Today a majority of the Court overrules this holding. It is wrong to do so. Its conclusion rests upon its own, not a record-based, view of the facts. Its legal analysis is faulty: It misconstrues the nature of the competing constitutional interests at stake. It understates the importance of protecting the political integrity of our governmental institutions. It creates a loophole that will allow a single individual to contribute millions of dollars to a political party or to a candidate’s campaign. Taken together with Citizens United v. Federal Election Comm’n, 558 U.S. 310 (2010), today’s decision eviscerates our Nation’s campaign finance laws, leaving a remnant incapable of dealing with the grave problems of democratic legitimacy that those laws were intended to resolve.
With these words Justice Stephen Breyer sets off on a marvelously lucid take-down of the four-justice plurality opinion in McCutcheon et al. v. Federal Election Commission, No. 12-536. (Justice Clarence Thomas concurred in the majority opinion, advocating for even less regulation. Justices Ginsburg, Sotomayor, and Kagan joined the Breyer dissent.) He spares no one, and evinces a passion for “of the people, by the people, for the people” not present in any way in the plurality opinion. Frankly, I was struck by a sense of tiredness in the opinions written by both Chief Justice Roberts and Justice Thomas.

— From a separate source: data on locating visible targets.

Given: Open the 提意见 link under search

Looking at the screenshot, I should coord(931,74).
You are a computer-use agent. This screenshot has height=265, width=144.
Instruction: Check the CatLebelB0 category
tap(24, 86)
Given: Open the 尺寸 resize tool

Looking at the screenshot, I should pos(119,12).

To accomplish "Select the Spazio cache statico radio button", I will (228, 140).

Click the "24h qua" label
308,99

McCutcheon deserves notice for many reasons. In a moment I’ll share just a few that resonate for me. First, though, here’s a bit of background about the case.
Shaun McCutcheon lives in Alabama. He’s an electrical engineer, and the founder of Coalmont Electrical Development Company. He’s also an active donor to Republican causes. He made contributions to candidates and to three Republican national committees. Then, he sued the Federal Election Commission, alleging that he wanted to make more contributions, but could not make those contributions without violating federal campaign finance laws regulating total aggregate contributions. Mr. McCutcheon and the Republican National Committee sued for an injunction, asking the court to prevent enforcement of the campaign finance laws. The trial court denied the injunction and, at the request of the government, dismissed the case. (There was never a trial or any development of a factual record.) McCutcheon and the RNC appealed to the U.S. Supreme Court. The Court issued its opinion on April 2, eviscerating the aggregate limit on contributions by individuals to candidates and parties. Now, there is lots of “sky is falling” commentary.

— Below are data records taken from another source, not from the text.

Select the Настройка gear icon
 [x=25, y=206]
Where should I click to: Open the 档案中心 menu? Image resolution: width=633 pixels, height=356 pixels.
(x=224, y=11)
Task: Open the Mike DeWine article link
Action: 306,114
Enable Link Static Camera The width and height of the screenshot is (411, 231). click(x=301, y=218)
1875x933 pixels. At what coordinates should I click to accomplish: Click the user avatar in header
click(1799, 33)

Here are my selective thoughts:
No Risk Litigation. Mr. McCutcheon and the RNC set in motion the destruction of a key element of what’s left of our campaign finance system without ever exposing themselves to any penalties. We certainly need a system in which, in the right circumstances, laws can be tested without violating them. That said, using an “I want to break the law, please examine my situation” approach seems antithetical to the alleged underpinnings of the party of personal responsibility, aka the Republican Party.
No Record. Usually, when a case comes up on appeal after a dismissal, an appellate court upholds the dismissal (the government would have won here) or reverses the trial court and remands the case. In the event of a remand, the parties start at the beginning, doing discovery, developing a factual record, etc. Here, and Justice Breyer laments this process in section V of the dissenting opinion. He notes the lack of any factual record, which represents a deviation from the norm.
Siding With Power. Both major parties and their candidates live off a donor class of .05%, a number of people equal to all Americans whose parents named them Lester. See (well, hear, actually), Lawrence Lessig: We the People, and the Republic We Must Reclaim. President Barack Obama raised lots of hundreds of millions of dollars from regular people but, in the main, politicians from both sides depend on rich people to fund their campaigns. Nevertheless, only one side—the Rs—opts repeatedly for processes that favor the donor class. I’ll leave “why” to others, but there’s no getting past the fact that the Republican establishment wants no limits on who can give what to whom.
The Cows Have Already Left the Barn. There’s been lots of hand-wringing in the media about McCutcheon, along with references to Citizens United. Justice Breyer focuses on three pretty simple ways in which a donor can blow through, by orders of magnitude, the existing aggregate limits. Blah, blah, blah! What about soft money and 503(c)(4) and 527 organizations? What about Sheldon Adelson, Karl Rove, etc.? Does the ability to not be bound by an “all in” limit of $123,200 really matter when, with the least bit of effort and creativity, a donor can give millions? The herd left the barn long ago, and we seem to have our knickers in a twist this week about a calf that slipped out the side door.
I grew up with Watergate and its aftermath. The break-in occurred soon before I turned 14, President Nixon resigned just before my 17th birthday, and I was just past 19 when the Court decided Buckley. These events mattered to me, as I was a political junkie, and because they represented failure (of our system) and redemption, through legal processes.
Alas, two generations have passed. Those who control the levers of power now make Nixon Administration/ Committee to Re-elect the President (CREEP) officials look like bunglers, what with their teams of attorneys and strategies for lawfully making hash out of the post-Watergate regulatory regimen. So we won’t likely have another Watergate—the opportunity to create a silk purse out of a sow’s ear—anytime soon. On the other hand, for all of the fear and loathing of Citizens United, none of us will likely ever meet President Mitt Romney! Money matters, lots. There is also no doubt in my mind that we’d be better off with something other than a “give anything” campaign finance system. Lamenting, however, never moves the needle, and po’ folks can win elections when they work together and really, really hustle. So, if your agenda falls left of center, McCutcheon helps not at all, but it’s hardly a death knell, and it needs to be a signal moment for working hard and, especially, voting in 2014.